DISCLAIMER: I am not aware of this proof being published by anyone else.

What is fascinating about mathematics is how a simple rule can open the door to a plethora of others. I find great joy in playing with numbers on my calculator to try to uncover yet another secret. Sometimes, my little conjectures (statements based on a pattern and not solid proof) are ripped apart by the most obvious counterexamples. Other times, I feel so shocked that the pattern I noticed works for more than three numbers (yes, my standards are quite high) that I know for fact there must be something wrong, which there inadvertently is.

Then, once in a blue moon, I find something that withstands test after test. Tentatively, I work out a proof. Let me just say that working out a proof for a conjecture, no matter how silly (as this one is), is perhaps my greatest source of joy in math.

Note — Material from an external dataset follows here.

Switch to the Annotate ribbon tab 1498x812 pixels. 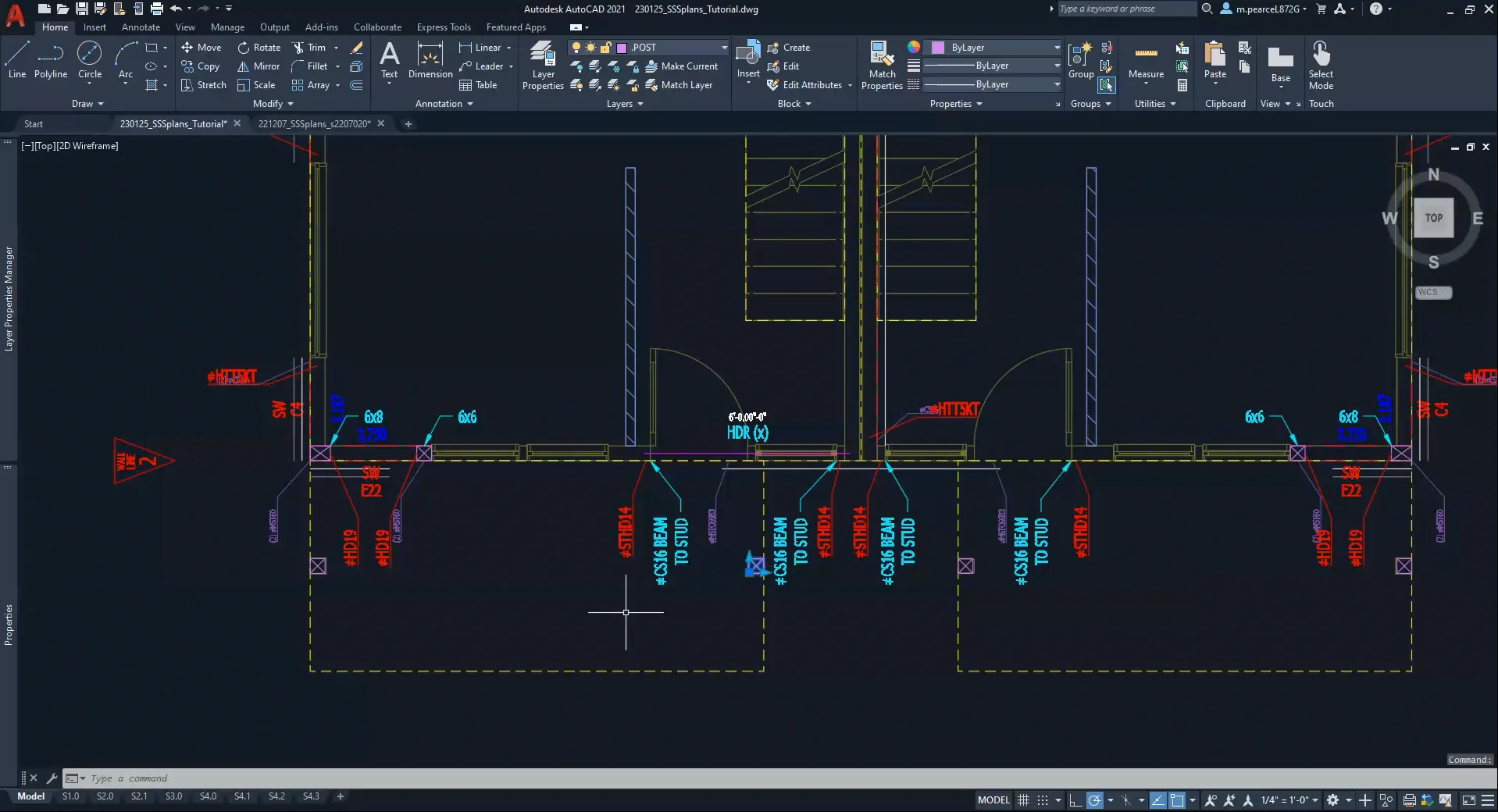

We’ve all learned the divisibility rule of three at school: if the sum of the digits in a number is divisible by three, then so is that number. But what if there is another rule for three digit numbers? I love patterns, so I worked with three-digit numbers whose digits are related in some sort of way.

So, I worked with **three-digit numbers formed by consecutive digits**. This means that the three digits in a number come right after another, like 123 (or 321, 213, 132, 231, 312 — the order doesn’t matter so long as the digits are right after another).

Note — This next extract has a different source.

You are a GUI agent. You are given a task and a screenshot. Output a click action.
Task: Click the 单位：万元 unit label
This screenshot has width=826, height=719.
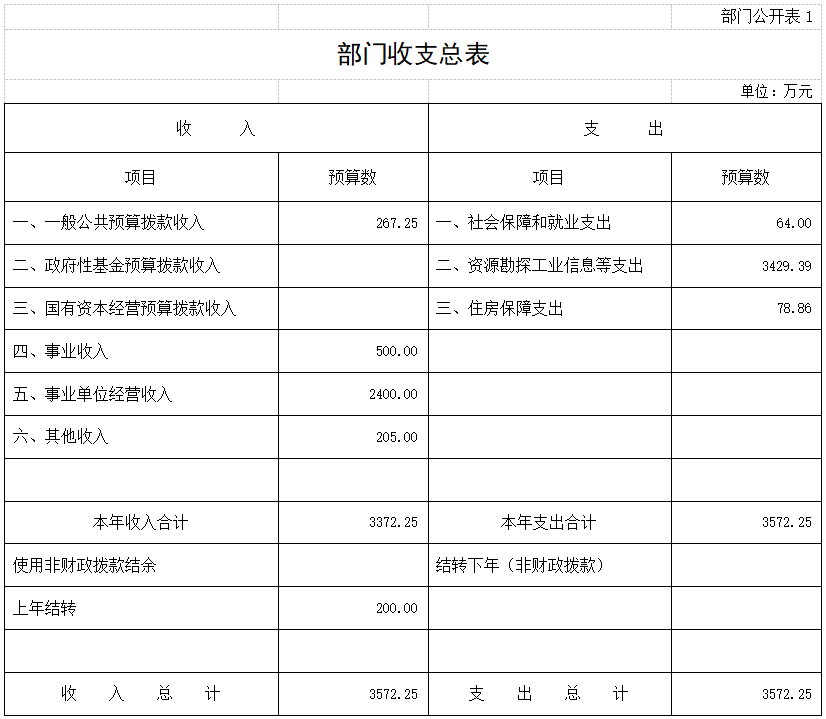coord(784,91)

Punching numbers into my calculator, I found the following pattern:

Any three digit number formed of consecutive digits is divisible by three.

This was a surprise. Unsure whether it was pure luck, I decided to attempt to write a proof. Unbelievably, it worked. Here it is below:

- Assume the three digit number has the digits XYZ, where X, Y, and Z are consecutive.
- For the sake of convention, let’s represent X by
*n.* - Since the integers are consecutive, then Y =
*n +*1 AND Z =*n +*2 - Notice that it does not matter whether the number is XYZ or YZX: it will not change the value.
- Add X, Y, and Z. You will get
*n +*(*n+*1) + (*n*+2) = 3*n+*3 - Divide (3
*n +*3) by 3 and you will get n + 1,*without any remainder.*Since the sum is divisible by three, then the number is divisible by three. It is also shown that the order of the consecutive integers does not matter.

Q.E.D

This proof can be extended to six-digit numbers and nine-digit ones.

What are the uses of this trick? Well, not much, if only to avoid tedious addition. But take a moment and think how many other hidden tricks lie out there, waiting to be discovered.